The reporting has drawn responses from senior MPs. Baroness Hodge, the former chair of the Public Accounts Committee, said it “clearly raises questions that everybody involved in both giving and receiving the donations need to answer,” asking whether there was “a link between the donations and statements and commitments made in relation to cryptocurrency.” Phil Brickell MP, chair of the All Party Parliamentary Group on Anti-Corruption and Responsible Tax, asked: “What does this Thailand-based cryptobillionaire want in return for his money?” Clive Lewis MP has called for an investigation as “a matter of priority.”

The Parliamentary Standards Commissioner opened a formal inquiry on 13 May 2026 into whether Farage breached Commons rules by failing to register the £5 million. The Electoral Commission is considering whether to open its own investigation. Farage maintains the payment was a personal gift rather than a political donation, has said it is intended to fund his personal security, and told the BBC it was “none of your business.” His own shadow Chancellor, Robert Jenrick, said it was “a legitimate question for the media to ask.”

Whether any of this costs Farage his seat is a long chain, not an automatic one. The Commissioner would have to find a breach.
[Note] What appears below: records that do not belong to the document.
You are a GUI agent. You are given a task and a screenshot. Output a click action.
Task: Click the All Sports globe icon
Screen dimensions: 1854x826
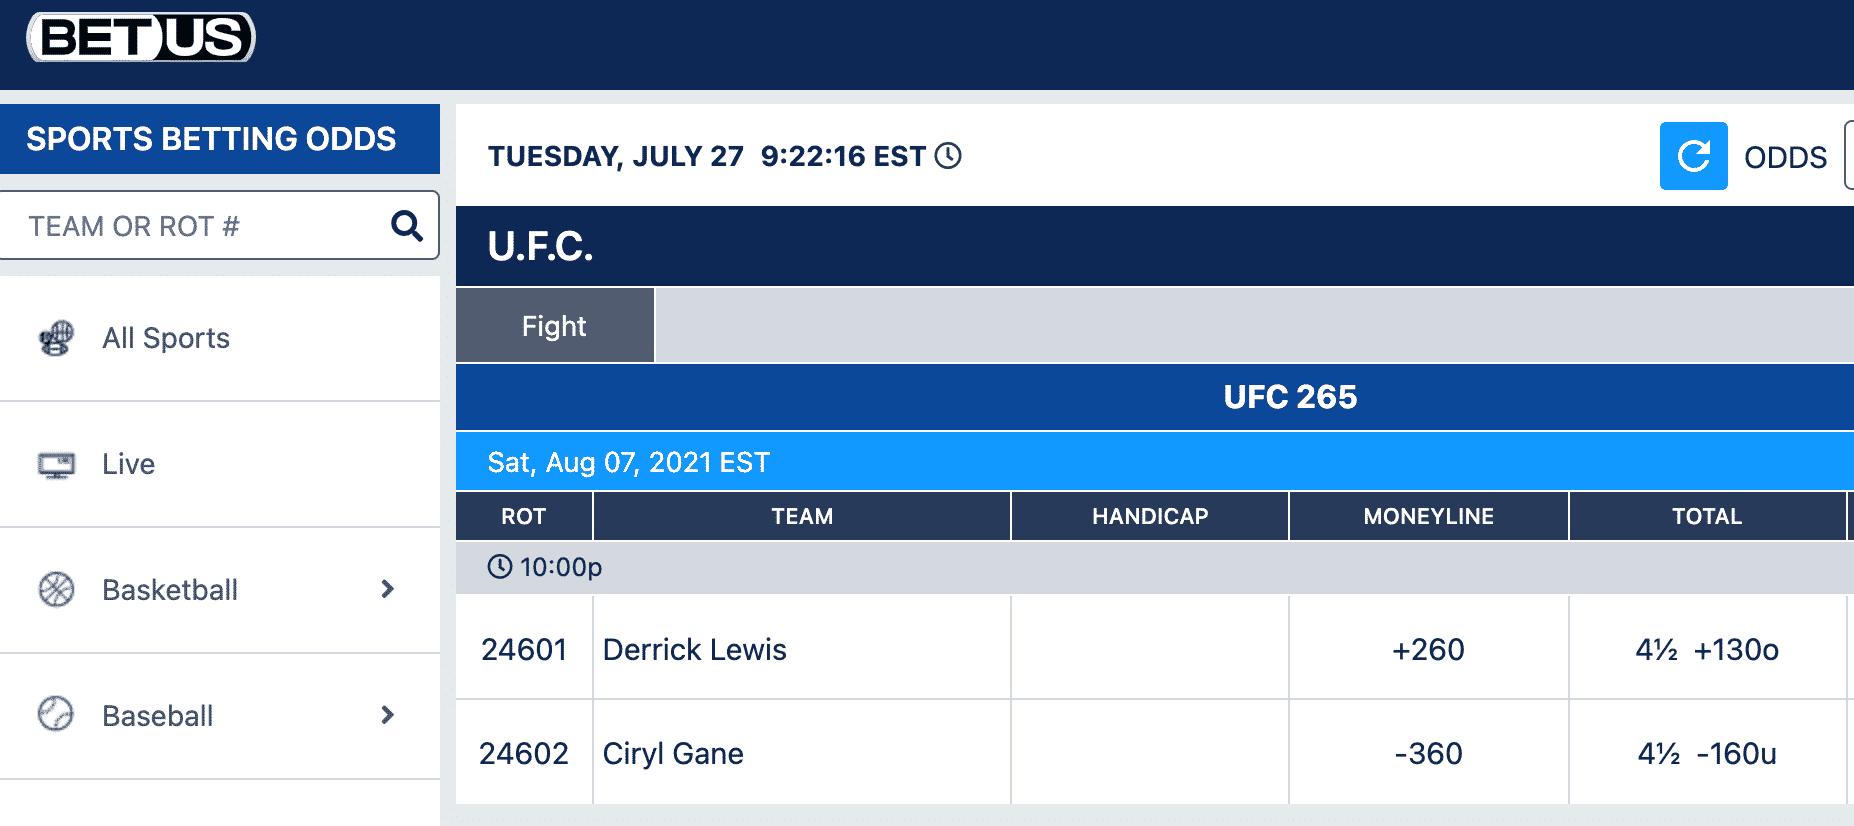[x=56, y=338]
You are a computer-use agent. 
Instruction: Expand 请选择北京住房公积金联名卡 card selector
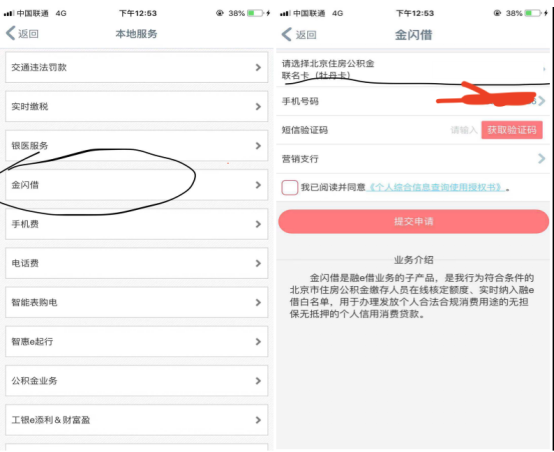point(413,69)
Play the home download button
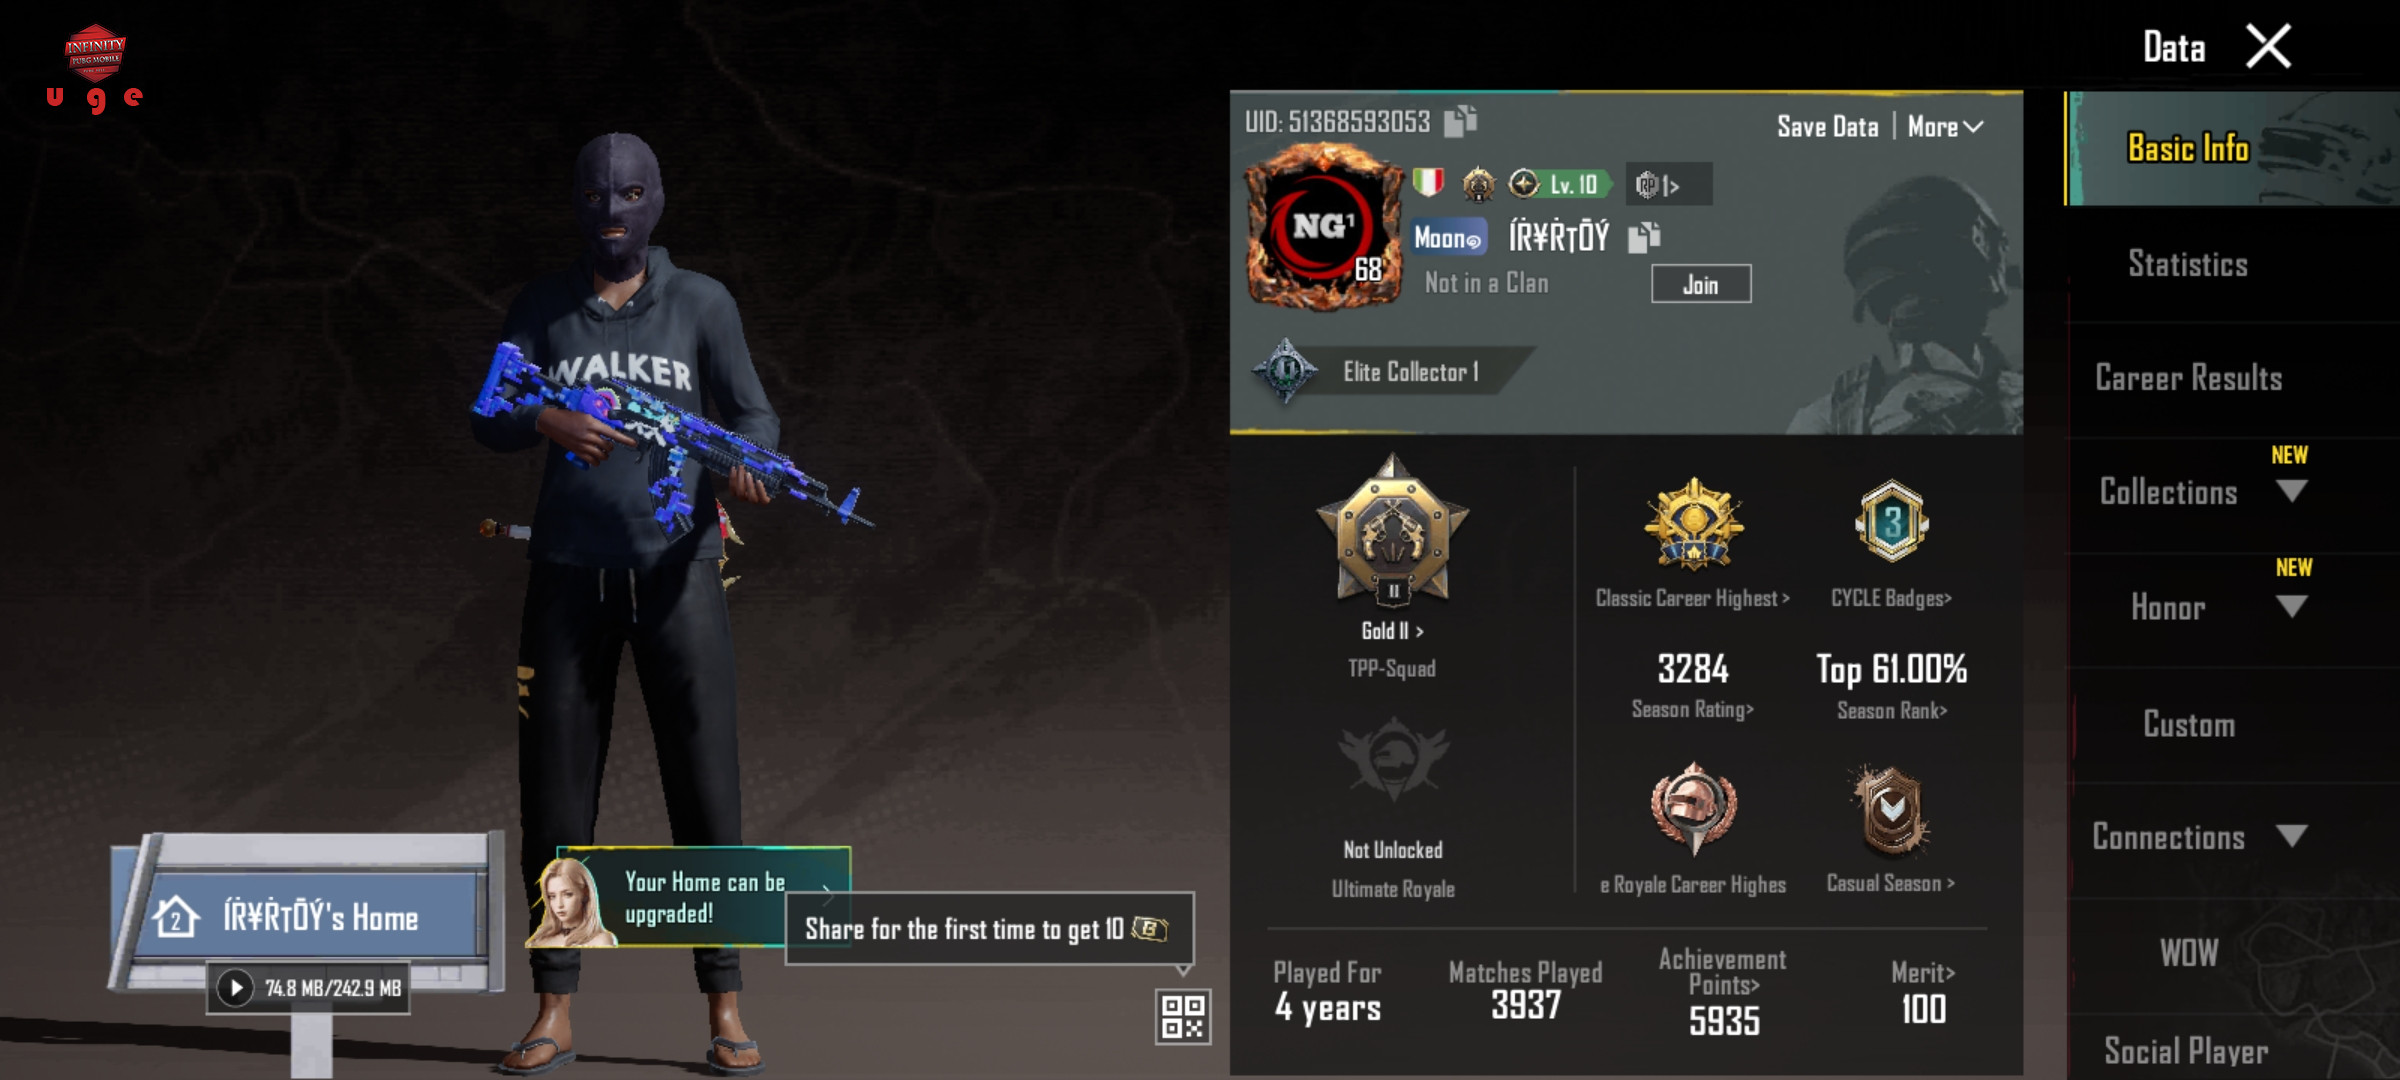Image resolution: width=2400 pixels, height=1080 pixels. [236, 988]
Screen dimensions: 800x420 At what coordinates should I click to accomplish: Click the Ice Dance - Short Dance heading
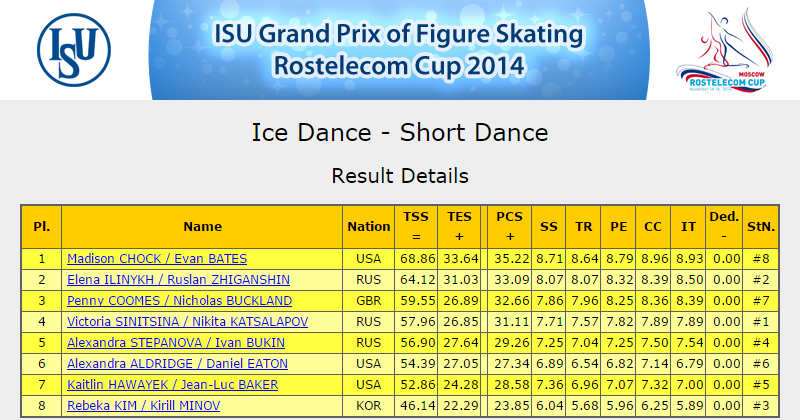400,133
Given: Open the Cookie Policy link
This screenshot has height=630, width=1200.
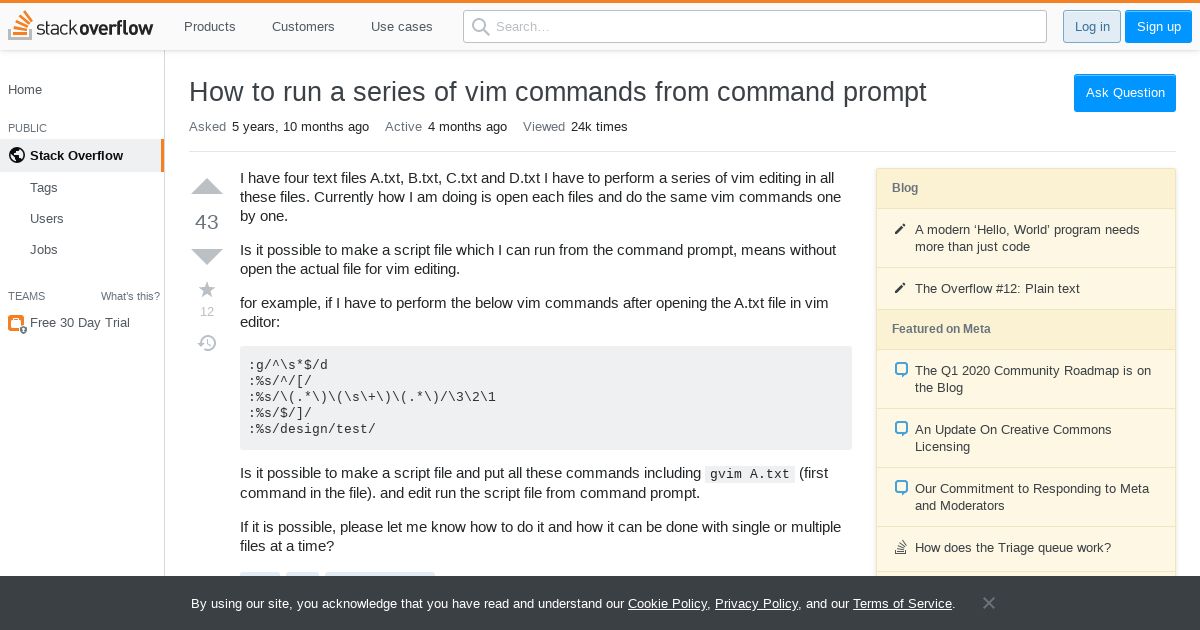Looking at the screenshot, I should 667,604.
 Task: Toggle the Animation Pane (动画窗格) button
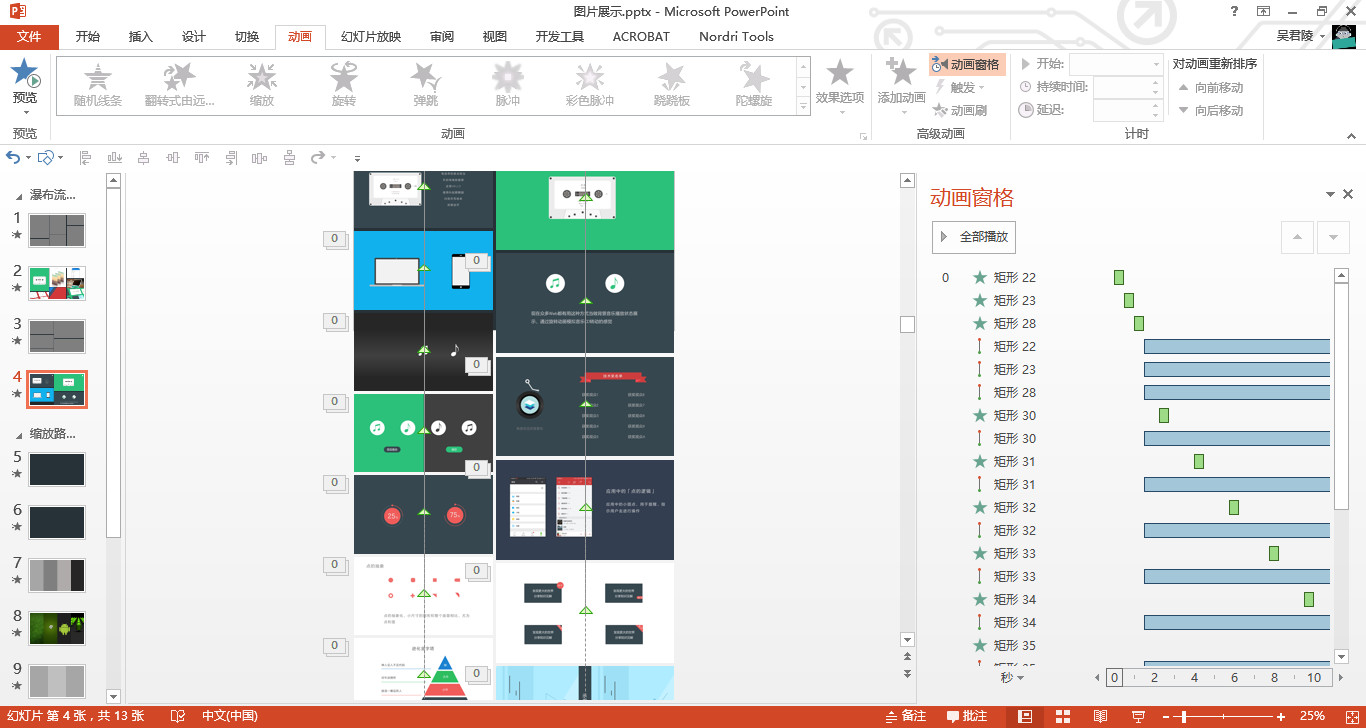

It would have to be judged serious enough to reach the Standards Committee, which would have to recommend a suspension of 10 sitting days or more, which MPs would have to approve. Only then would a recall petition open in Clacton, where Farage holds a majority of 8,405. If 10 percent of registered voters signed, he would lose the seat. Farage’s previous breaches of the rules were classified as inadvertent and did not reach the committee. Whether £5 million undeclared is treated the same way is for the Commissioner to decide.

Farage says the money is unconditional. The public record shows £30 million from one man, funded by cryptocurrency, behind roughly two thirds of Reform UK’s money; a £5 million gift that went undeclared and is now under investigation; pro-cryptocurrency policy positions that followed his donations; and undeclared private flights for a former prime minister. Those are the documented facts. What they add up to is the question. Readers can weigh it for themselves.

Published by Open Govt on 1 July 2026.